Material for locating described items
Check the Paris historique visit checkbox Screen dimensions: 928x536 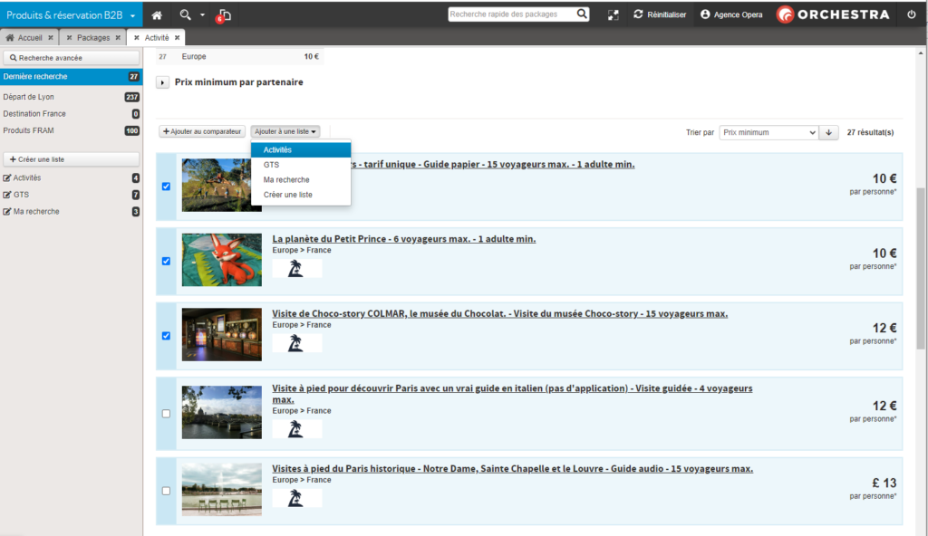click(166, 491)
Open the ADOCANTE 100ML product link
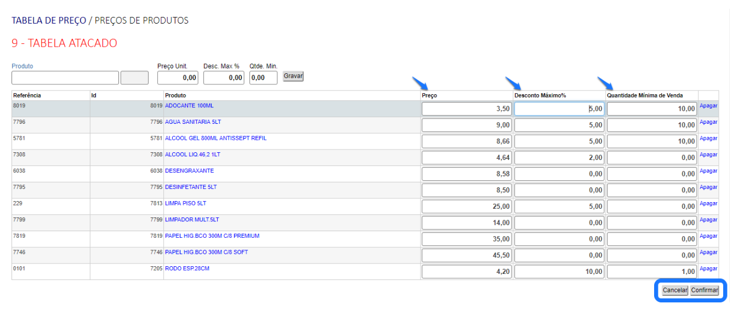738x315 pixels. [x=189, y=106]
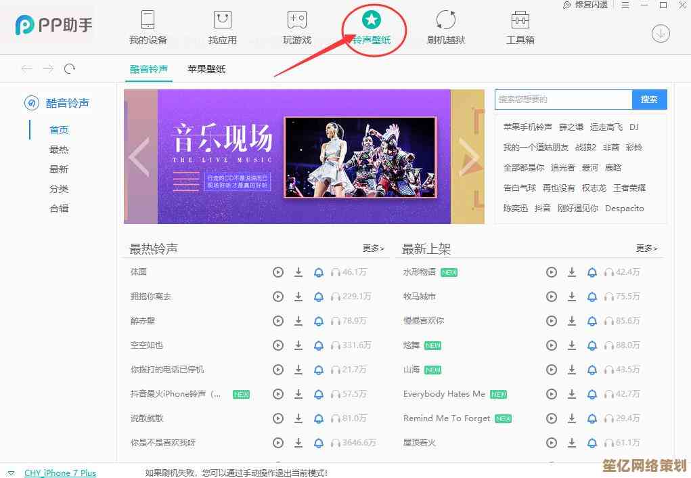Expand 最热铃声 list via 更多
Image resolution: width=691 pixels, height=478 pixels.
tap(374, 248)
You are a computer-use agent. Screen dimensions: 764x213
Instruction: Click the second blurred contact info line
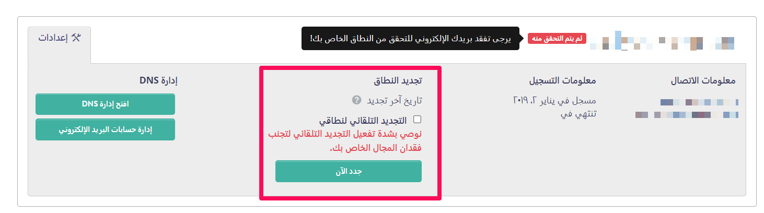687,114
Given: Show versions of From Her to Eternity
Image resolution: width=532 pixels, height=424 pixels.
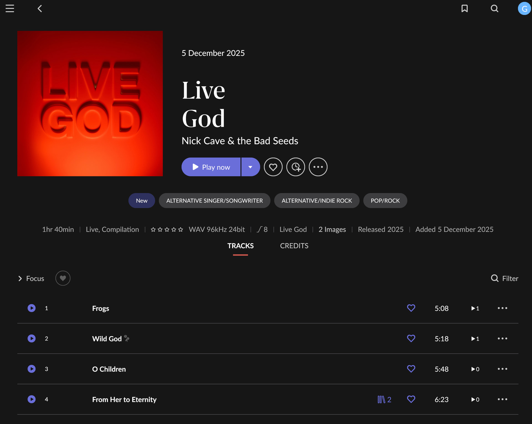Looking at the screenshot, I should coord(384,399).
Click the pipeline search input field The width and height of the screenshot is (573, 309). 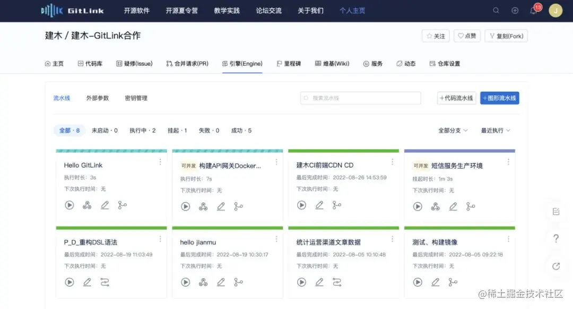click(x=361, y=98)
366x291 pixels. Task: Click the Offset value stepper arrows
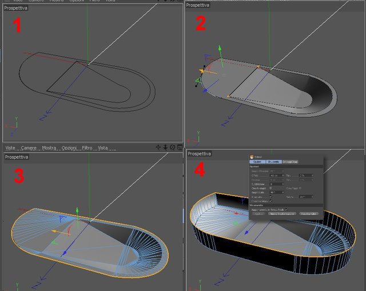pos(283,176)

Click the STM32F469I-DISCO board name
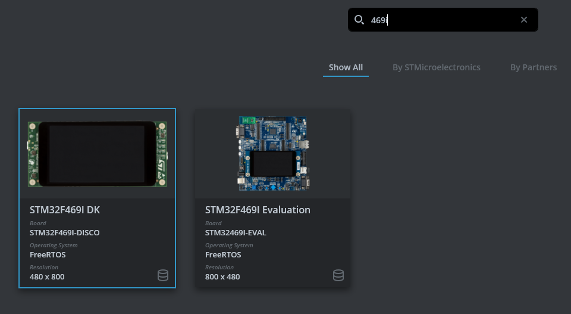(x=65, y=233)
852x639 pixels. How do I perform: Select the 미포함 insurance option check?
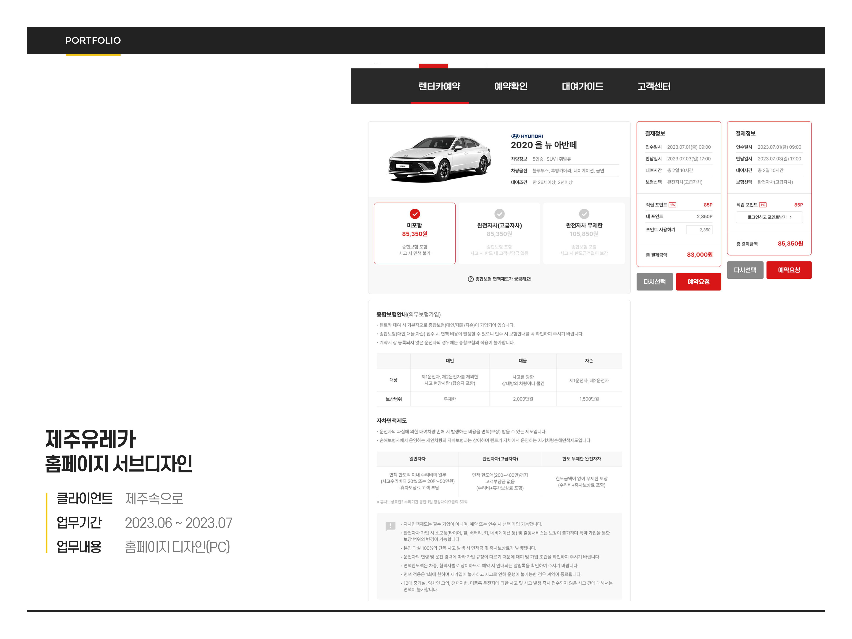click(x=414, y=214)
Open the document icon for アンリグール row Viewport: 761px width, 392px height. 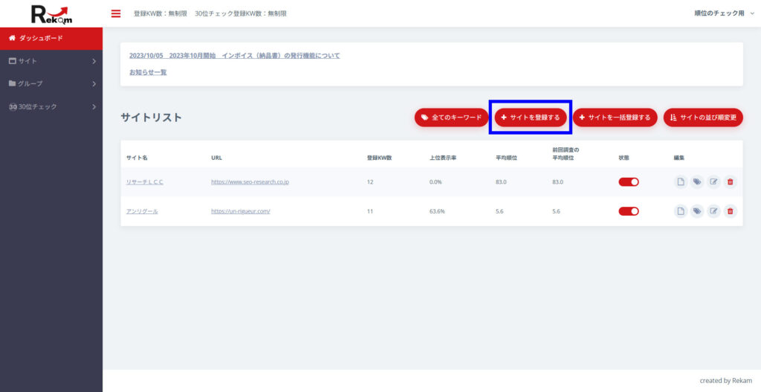[x=680, y=211]
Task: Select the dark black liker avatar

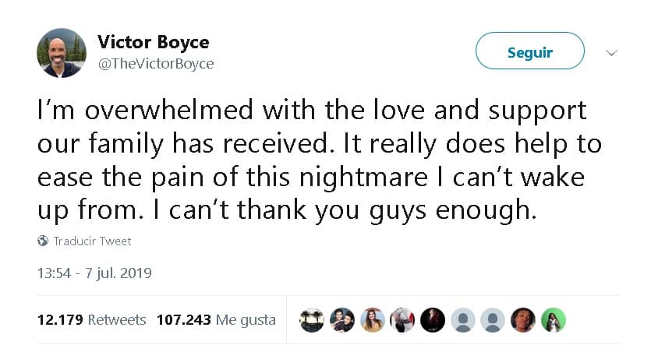Action: [x=433, y=319]
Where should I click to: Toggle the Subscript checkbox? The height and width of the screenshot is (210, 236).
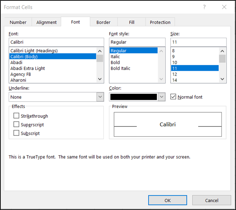tap(16, 133)
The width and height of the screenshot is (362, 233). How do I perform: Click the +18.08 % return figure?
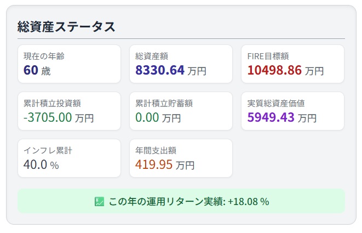click(x=249, y=202)

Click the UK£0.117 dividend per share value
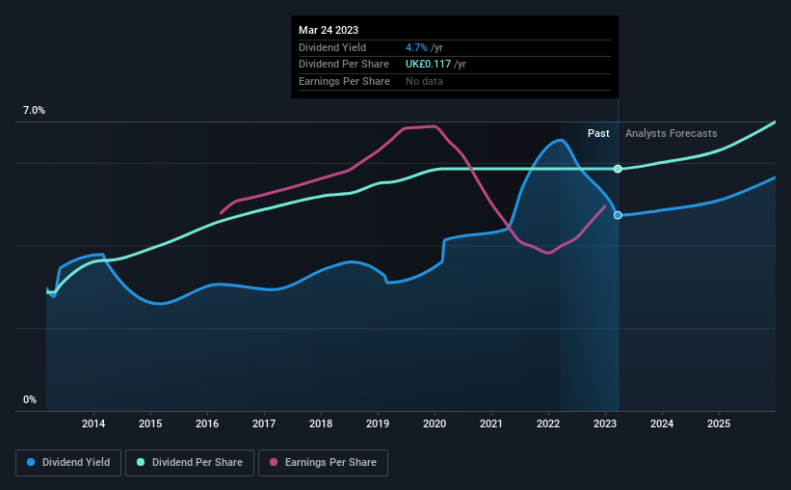tap(429, 65)
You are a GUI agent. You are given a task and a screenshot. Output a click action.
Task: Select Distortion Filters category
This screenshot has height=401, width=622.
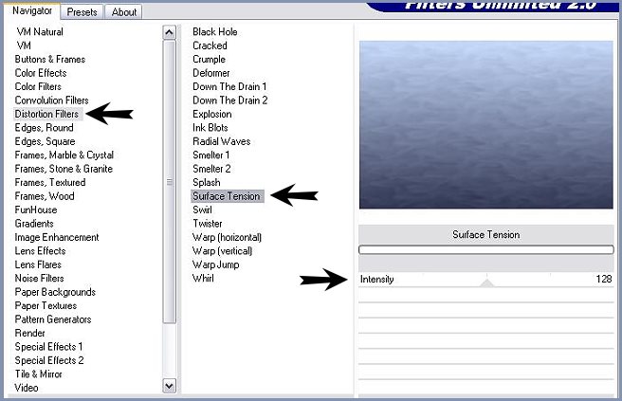click(46, 114)
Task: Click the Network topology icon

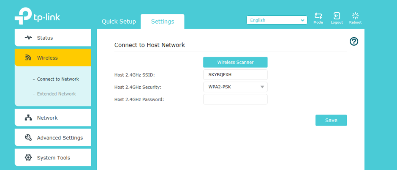Action: click(x=28, y=118)
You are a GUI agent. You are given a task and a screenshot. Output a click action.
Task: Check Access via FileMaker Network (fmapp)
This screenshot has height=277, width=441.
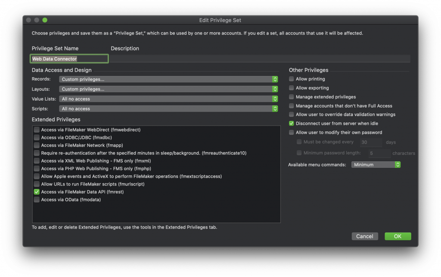37,145
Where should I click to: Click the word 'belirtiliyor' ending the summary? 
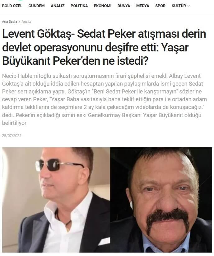(14, 123)
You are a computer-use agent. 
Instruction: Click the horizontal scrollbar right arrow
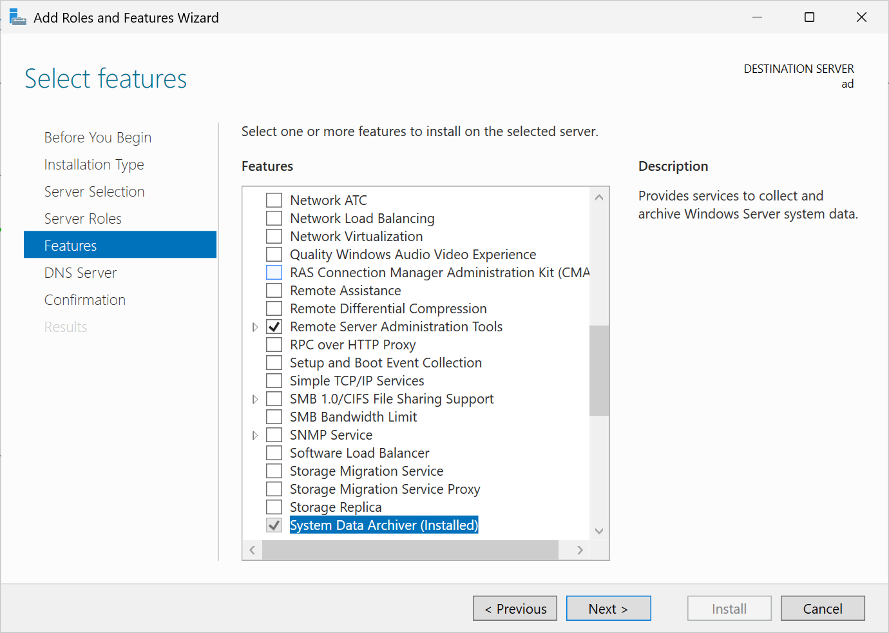(x=579, y=550)
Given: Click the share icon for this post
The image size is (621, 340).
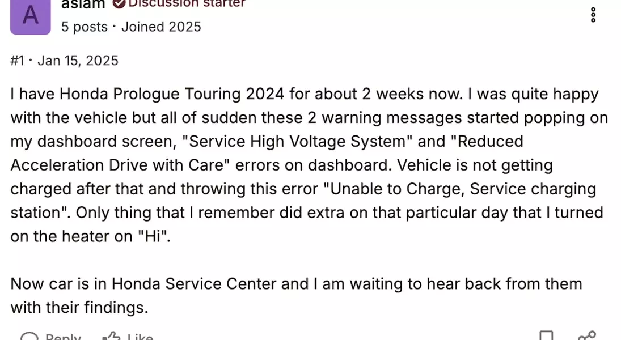Looking at the screenshot, I should [586, 335].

> [Given instruction]
Retype the material exactly, from the line containing "Click the UK£0.117 dividend per share value" through the end of the material, with both ends included. Leave the pictures out of your copy.

> [Reply]
Click the UK£0.117 dividend per share value
tap(429, 65)
You are a GUI agent. You are given a task and a screenshot. Output a click action.
Task: Select Distortion Filters category
This screenshot has height=401, width=622.
click(46, 114)
Task: Click the Network topology icon

Action: click(x=28, y=118)
You are a GUI agent. You are given a task and a screenshot. Output a click action.
Task: Check Access via FileMaker Network (fmapp)
This screenshot has height=277, width=441.
37,145
Where should I click to: Click the word 'belirtiliyor' ending the summary? 
(14, 123)
You are a computer-use agent. 
Instruction: Click the horizontal scrollbar right arrow
(x=579, y=550)
Given: Click the share icon for this post
The image size is (621, 340).
Looking at the screenshot, I should [586, 335].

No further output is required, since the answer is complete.